The City has begun an anticipated seven-month conceptual design phase for the development of more than 39 acres of public park space, which lies both within the largest piece of undeveloped land in Stone Oak and the Edwards Aquifer recharge zone.
The City in 2016 agreed to use $5.3 million in funds from the Edwards Aquifer protection program to buy 160 acres of former Classen-Steubing family ranch land. The City also used $1 million from the Hardy Oak Boulevard extension to acquire an additional 5.3 acres. The City is expected to finish the nearby extensions of Hardy Oak and Huebner Road in December.
Further, voter passage of the 2017 City bond included $9.1 million to secure and begin developing the public park acreage. Outside of the park, the aforementioned 160 acres will remain undeveloped.
Representatives from the City of San Antonio’s Transportation and Capital Improvements Department and Parks and Recreation Department joined more than 50 residents, City Councilman John Courage (D9), and Joe Krier, Courage’s predecessor on the council, for a public meeting Tuesday at Wayside Chapel.
While residential and commercial growth continue on the far Northside, many Stone Oak residents over the years have complained they have lack easy access public recreational amenities, Courage said.
“This will be a great new additional amenity to our community here,” Courage told the crowd. “District 9 has the fewest parks of all the City Council districts.”
“We’re going to do everything we can to make sure this is the best park that we can possibly build for the area,” Courage added.

Tuesday’s meeting was designed as a forum for residents’ ideas, said Mark Wittlinger, project manager and landscape architect with the City’s Transportation and Capital Improvements Department.
“What do you want to see this park become?” Wittlinger asked. “We’re just here to generate ideas, brainstorm. Nothing’s off the table at this point.”
Several audience members suggested ideas. Yolanda Adams suggested a water splash pad for small children, similar to features at Pearsall Park and Hemisfair.
“Think of mothers with small children who don’t have a place to take them in the summer months,” she said. Others agreed. One woman called the Pearsall Park splash pads “amazing, but it’s a half-hour drive, and that’s not usually doable with my kids.”
One boy suggested building a playground, soccer fields, and a splash pad. A few more people mentioned soccer, baseball, and softball fields.
“This is an opportunity to build ball fields and soccer fields that are free for kids to use,” Bill Bailey said. “Using the YMCA fields, even if they are on parkland, it costs money to join on a monthly basis.”
Krier, who as a council member was instrumental in advancing the land agreement between the City and the Classen-Steubing family, agreed there’s a need for free, public ball fields in the Stone Oak area.
“If there’s one thing I heard over and over from people in District 9, [it] is, ‘We need free places for our kids to play softball and soccer,’” he said. “There was always the thought that this chunk of land – and there’s a lot of land – would be utilized for that purpose.”
Resident Heather Hansen, who is starting a nonprofit dedicated to environmental education, said the new park would be an opportunity for outdoors, interactive learning for young families.

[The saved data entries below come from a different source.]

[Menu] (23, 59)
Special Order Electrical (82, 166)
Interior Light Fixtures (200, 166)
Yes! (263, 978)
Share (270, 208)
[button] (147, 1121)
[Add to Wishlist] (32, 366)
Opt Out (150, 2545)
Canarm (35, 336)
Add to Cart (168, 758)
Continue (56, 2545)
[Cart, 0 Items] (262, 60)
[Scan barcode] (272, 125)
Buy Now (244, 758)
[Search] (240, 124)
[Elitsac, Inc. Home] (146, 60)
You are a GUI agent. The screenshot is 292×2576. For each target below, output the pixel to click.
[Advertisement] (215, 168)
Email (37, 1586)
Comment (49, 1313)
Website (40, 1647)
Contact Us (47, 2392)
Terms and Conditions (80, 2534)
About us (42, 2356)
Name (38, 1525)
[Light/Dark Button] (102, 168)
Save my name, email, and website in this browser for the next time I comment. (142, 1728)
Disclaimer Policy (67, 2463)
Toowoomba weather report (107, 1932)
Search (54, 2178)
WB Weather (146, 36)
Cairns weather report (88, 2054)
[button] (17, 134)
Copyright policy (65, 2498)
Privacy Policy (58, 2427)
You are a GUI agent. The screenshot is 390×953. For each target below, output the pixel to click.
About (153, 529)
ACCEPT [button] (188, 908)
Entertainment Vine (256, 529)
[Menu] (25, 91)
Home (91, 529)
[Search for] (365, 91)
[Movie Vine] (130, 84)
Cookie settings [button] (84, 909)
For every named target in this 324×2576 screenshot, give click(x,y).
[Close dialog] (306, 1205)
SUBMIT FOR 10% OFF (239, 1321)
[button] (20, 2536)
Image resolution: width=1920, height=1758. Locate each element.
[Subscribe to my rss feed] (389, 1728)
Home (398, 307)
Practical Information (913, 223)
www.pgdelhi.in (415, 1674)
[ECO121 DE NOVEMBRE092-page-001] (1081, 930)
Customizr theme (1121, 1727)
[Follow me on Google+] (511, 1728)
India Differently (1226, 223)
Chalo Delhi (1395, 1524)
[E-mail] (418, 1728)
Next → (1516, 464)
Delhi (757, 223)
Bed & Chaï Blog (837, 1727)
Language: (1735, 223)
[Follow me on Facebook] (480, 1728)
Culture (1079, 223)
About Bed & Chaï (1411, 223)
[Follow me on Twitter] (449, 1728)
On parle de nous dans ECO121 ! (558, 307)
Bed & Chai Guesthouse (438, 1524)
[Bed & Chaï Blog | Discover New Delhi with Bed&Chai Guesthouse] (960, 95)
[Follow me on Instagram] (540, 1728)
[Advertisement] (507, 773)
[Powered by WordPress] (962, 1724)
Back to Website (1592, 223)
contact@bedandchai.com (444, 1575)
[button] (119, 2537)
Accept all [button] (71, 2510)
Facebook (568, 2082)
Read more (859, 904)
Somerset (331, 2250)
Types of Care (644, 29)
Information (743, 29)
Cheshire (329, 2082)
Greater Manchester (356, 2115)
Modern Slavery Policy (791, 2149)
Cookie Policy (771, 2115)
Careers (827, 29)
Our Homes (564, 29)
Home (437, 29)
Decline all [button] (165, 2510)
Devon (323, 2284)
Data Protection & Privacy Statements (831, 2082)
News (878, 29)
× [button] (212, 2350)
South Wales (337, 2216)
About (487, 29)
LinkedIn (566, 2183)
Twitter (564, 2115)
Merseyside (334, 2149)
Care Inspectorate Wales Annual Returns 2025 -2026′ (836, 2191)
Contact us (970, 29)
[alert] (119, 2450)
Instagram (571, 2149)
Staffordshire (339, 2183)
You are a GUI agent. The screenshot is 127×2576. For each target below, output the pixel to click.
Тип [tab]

“How to care for the environment, how to connect and understand our own participation with the environment, and how it supports us and how we support and care for it – there’s a wide range of things we’d like to do,” Hansen said.
A few people at the meeting said they hope the park will include a variety of surface trails for hiking, from paved to natural. Other attendees suggested more challenging trails for mountain bikers and more challenging fitness stations.
Courage said the $5.2 million left over from the public park land purchase may not be enough to provide all or even most of the residents’ desired park features, but that it would be “a good start.”
A group called Friends of Classen-Steubing Park, recently launched to promote conservation, management and improvements of the park. It is affiliated with the San Antonio Parks Foundation’s Friends of the Park program.
“What we’d like to do is act as a focal point for public input,” said Art Downey, who is the group’s interim president.
Wittlinger said the City would invite residents to a follow-up public meeting and short walking tour of the park on a Saturday in May, with additional details still to be determined.
The full park design will be created between January 2019 and March 2020, with construction underway from August 2020 to September 2021.